Kurt Proctor, senior vice president of pharmacy policy and operations for NACDS, said the money will also "help pharmacists take on additional patient-care roles." He said the institute received more than 150 grant requests totaling more than $50 million during this first funding cycle.
"When you see $50 million requested in the first funding cycle, [it means] there's a lot of opportunity out there for our own chain members, pharmaceutical manufacturers and others to step up and bring their own resources to the plate," he added.
Grant recipients
Among the new schools which will receive grants are the Massachusetts College of Pharmacy and Health Sciences - Worcester, which will become the nation's 82nd pharmacy school this fall with an accelerated three-year professional program and a class of more than 100 students.

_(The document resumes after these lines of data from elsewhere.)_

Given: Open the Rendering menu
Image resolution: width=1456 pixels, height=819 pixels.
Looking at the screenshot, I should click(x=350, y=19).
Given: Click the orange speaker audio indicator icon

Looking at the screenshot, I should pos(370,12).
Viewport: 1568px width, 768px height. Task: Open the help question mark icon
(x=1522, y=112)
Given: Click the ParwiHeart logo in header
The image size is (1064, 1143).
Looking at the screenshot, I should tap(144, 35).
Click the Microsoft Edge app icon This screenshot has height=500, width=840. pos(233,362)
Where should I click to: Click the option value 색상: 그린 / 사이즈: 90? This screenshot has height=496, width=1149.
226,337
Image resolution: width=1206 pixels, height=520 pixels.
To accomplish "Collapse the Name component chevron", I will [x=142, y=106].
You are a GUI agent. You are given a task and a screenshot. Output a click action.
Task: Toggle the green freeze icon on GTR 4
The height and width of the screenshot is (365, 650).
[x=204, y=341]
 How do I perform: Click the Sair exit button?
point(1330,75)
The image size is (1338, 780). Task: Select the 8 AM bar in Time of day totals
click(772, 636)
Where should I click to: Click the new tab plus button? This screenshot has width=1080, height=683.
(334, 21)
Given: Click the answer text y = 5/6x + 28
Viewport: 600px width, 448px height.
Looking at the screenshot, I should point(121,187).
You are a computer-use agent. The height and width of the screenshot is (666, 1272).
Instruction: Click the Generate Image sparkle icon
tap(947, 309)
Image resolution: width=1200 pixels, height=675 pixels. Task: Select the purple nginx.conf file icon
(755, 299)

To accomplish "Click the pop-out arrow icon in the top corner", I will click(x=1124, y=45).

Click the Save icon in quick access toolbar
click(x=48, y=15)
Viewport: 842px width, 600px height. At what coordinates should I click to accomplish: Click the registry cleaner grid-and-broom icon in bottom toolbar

Other new schools in the funding pool are Southern Nevada Educational Services, which will open the first pharmacy school in the state this fall with 60 students; Palm Beach Atlantic College and the University of Oklahoma Health Sciences Center, both of which accept their first pharmacy students in fall 2001; and the University of New England in Biddeford, Maine, with a program set to begin in fall 2002.
Funds for existing schools will support expanded pharmacy school facilities and additional faculty at 10 universities and colleges, including Wayne State, Auburn University, The University of Florida, Long Island University, North Dakota State and the Albany College of Pharmacy. The grants will provide for higher student enrollments, new practice laboratories and, at the Creighton University School of Pharmacy and Allied Health Professions, the creation of an Internet-based doctor of pharmacy program.
In addition to the $4.7 million in institute funding, Proctor said the NACDS Educational Foundation is making grants of $650,000 to pharmacy schools in support of some of the same projects. "But most of them require resources beyond what we're able to do, and it's very important that everybody get behind these initiatives to help them achieve their full potential."
Proctor expressed particular enthusiasm for the Creighton University plan for an Internet-based Pharm. D. program. "It's allowing them to virtually double their enrollment, which has implications across the nation," he said. "It's a tremendous program. We're encouraging others to get behind projects like that."